I found the pharmacy and enquired about the cost and availability for a medical. Evidence of suitable health and fitness is required for the project and since my GP at home had declined to assist with this before I left home I still needed a Drs signature. The Dr was available and so I paid my $30 Belize and was invited into the consultation room. The medical lasted all but 5 minutes and was basically a blood pressure test. But, I got my certificate!

Back on my bike and off to the Split. I met a guy along the way, Jo, who was in a wheelchair. Amazing guy, probably in his 50s, who had spent the day diving. We chatted as we moved down the road. Even more amazing was when we parted and shook hands I realised he only had limited movement in his arm and hand. How wonderful and brave that we could enjoy diving.

I bought a Belizean ice cream and ate it watching the world go by at the Split. You have to eat ice cream quickly here – it melts!!!!

Jamal was at the Split. We decided to rent out a double canoe and paddle around the island. Being local Jamal, not only took me to see the Tarpon – large, fast predator fish which hung out around he caves (I jumped out the canoe to snorkel with them – not so easy getting back in!!), but also to the mangroves in search of seahorses. We found one – awesome!!!

  

We spent the next hour or so paddling around the other separated half of the island. Less developed but it was starting. Getting back in was harder as we were against the tide but with aching shoulders we made it.

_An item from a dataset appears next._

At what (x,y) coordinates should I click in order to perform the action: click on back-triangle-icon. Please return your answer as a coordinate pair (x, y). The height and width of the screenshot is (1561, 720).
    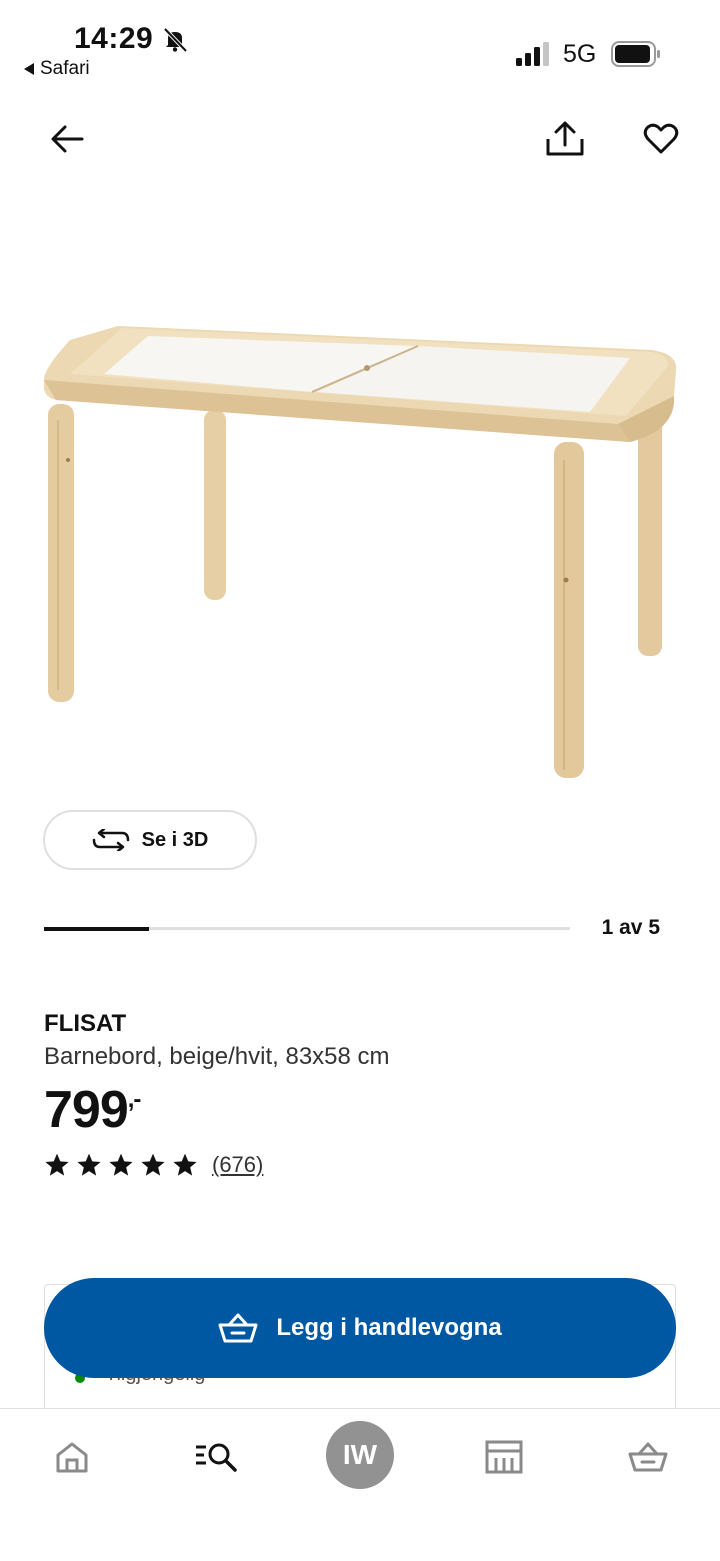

By now I was hungry so I stopped at Bamboozed for rice and plantains – delish. Met an interesting guy from the States and convince him to join a Carlos snorkel tour so we walked along to see Carlos. A bought beers from the Chinese supermarket and headed back. Carlos was cooking me dinner tonight. I also needed to start m packing.

Dinner was fabulous. Freshly caught lobster in a green curry. With “brownie” for dessert. Carlos ran a film of the caves I had seen earlier that day. There is an entire cave system under the island and some of it has been explored and mapped.

As it was my last night I headed out I headed out for a few drinks. At the I & I (reggae) bar I met some more yanks and Jamal. We all strutted our funky stuff on the dance floor before heading to the SeaShore bar. I left shortly after as I wanted to catch the 10am water taxi the next morning.

Foot note: I will endeavour to load my updates for the next fives weeks but I’m not sure on internet coverage in the fishing village. Watch this space!